Querzola ha svolto un accurato lavoro di ricerca, con attenzione e senza lasciarsi sfuggire nulla, tanto che la fine dell'Ordine dei Templari, pur nella fantasia della trama narrata, è descritta esattamente nei modi e nei motivi con i quali è avvenuta. Se fosse stato un semplice saggio storico non è per niente improbabile che ne sarebbe scaturita un'opera puramente didattica; l'avere invece inserito in un filo rigorosamente di realtà una trama avvincente come non poche presenta il duplice pregio di intrattenere in modo coinvolgente il lettore e di renderlo anche edotto su un avvenimento cardine della storia (le lotte per la supremazia fra la Francia di Filippo il Bello e la Chiesa Cattolica di Clemente V).

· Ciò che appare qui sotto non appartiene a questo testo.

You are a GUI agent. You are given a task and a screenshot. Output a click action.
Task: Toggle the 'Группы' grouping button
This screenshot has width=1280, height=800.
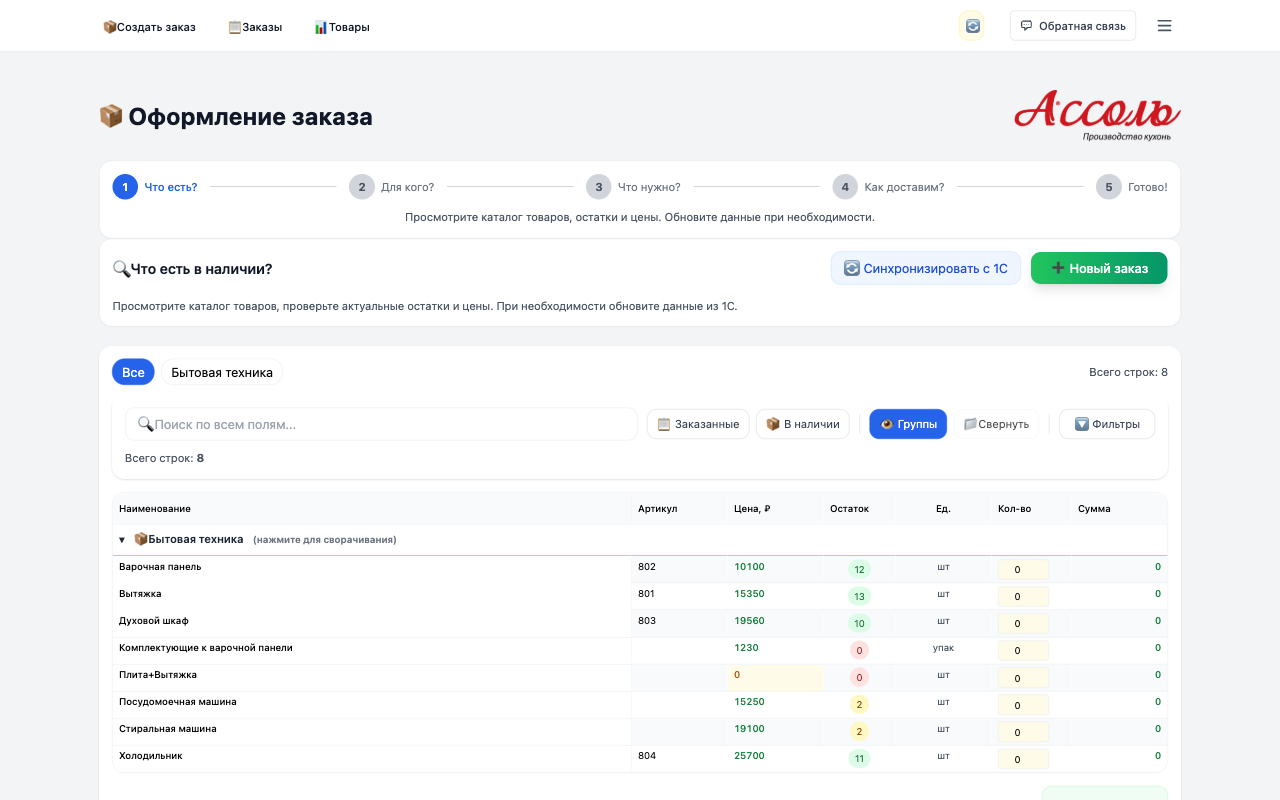click(x=908, y=424)
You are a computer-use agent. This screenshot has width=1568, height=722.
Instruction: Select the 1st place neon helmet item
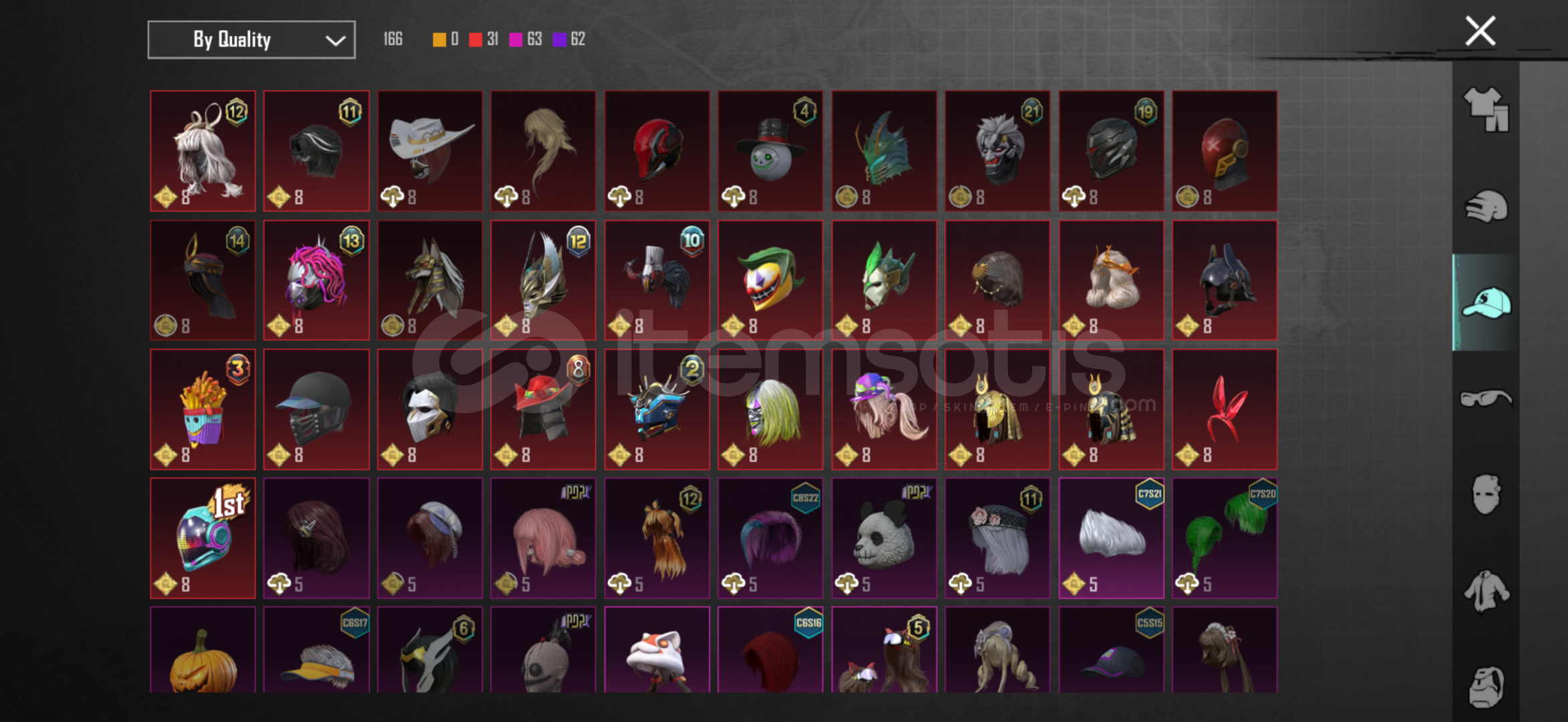click(202, 538)
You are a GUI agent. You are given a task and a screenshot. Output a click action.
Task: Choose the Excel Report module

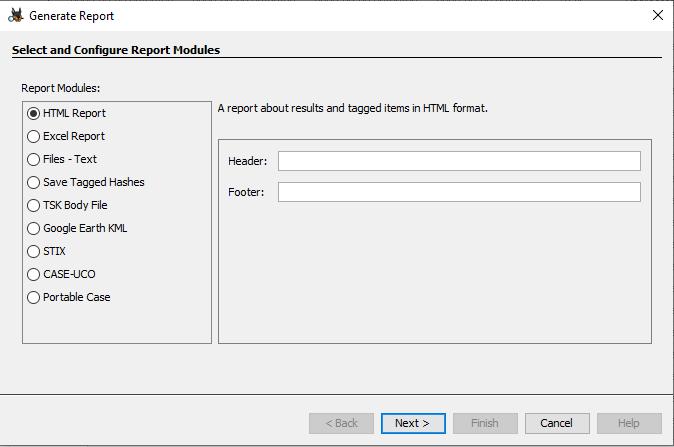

Il romanzo parla della vita di un nobile francese, appunto Aycelin, dagli entusiasmi giovanili alla maturità della vecchiaia, conclusa tragicamente a Parigi fra le fiamme del rogo a cui era stato condannato per il solo fatto di essere un templare fedele ai propri ideali, vittima di un gioco di potere tragicamente ricorrente nella storia e riscontrabile anche ai giorni nostri.
Ecco, quindi, che, al di là della vicenda in questione, Querzola riesce, per il tramite della sua creatura Aycelin, a lanciare un messaggio universale: contro la corruzione dei poteri non ci si deve snaturare, perché l'unica possibilità che ha un essere umano per poter sperare in una società più giusta è la coerenza, intesa come lealtà, disponibilità perfino al sacrificio personale e con la consapevolezza e la dignità di vivere il proprio destino.
Non intendo anticipare la trama, peraltro assai attraente, per non togliere al lettore il piacere di viverla con il personaggio, pagina dopo pagina, e preferisco soffermarmi sullo stile espositivo.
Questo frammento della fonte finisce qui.